● Requirement: Below are some records; return each one exactly.

[Dataset items]

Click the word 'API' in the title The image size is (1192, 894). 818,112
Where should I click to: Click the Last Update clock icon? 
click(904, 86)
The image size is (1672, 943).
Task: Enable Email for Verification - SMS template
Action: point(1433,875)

● Finished exercise:
Click the word 'API' in the title The image size is (1192, 894). 818,112
Where should I click to: Click the Last Update clock icon? 
click(904, 86)
The image size is (1672, 943).
Task: Enable Email for Verification - SMS template
Action: point(1433,875)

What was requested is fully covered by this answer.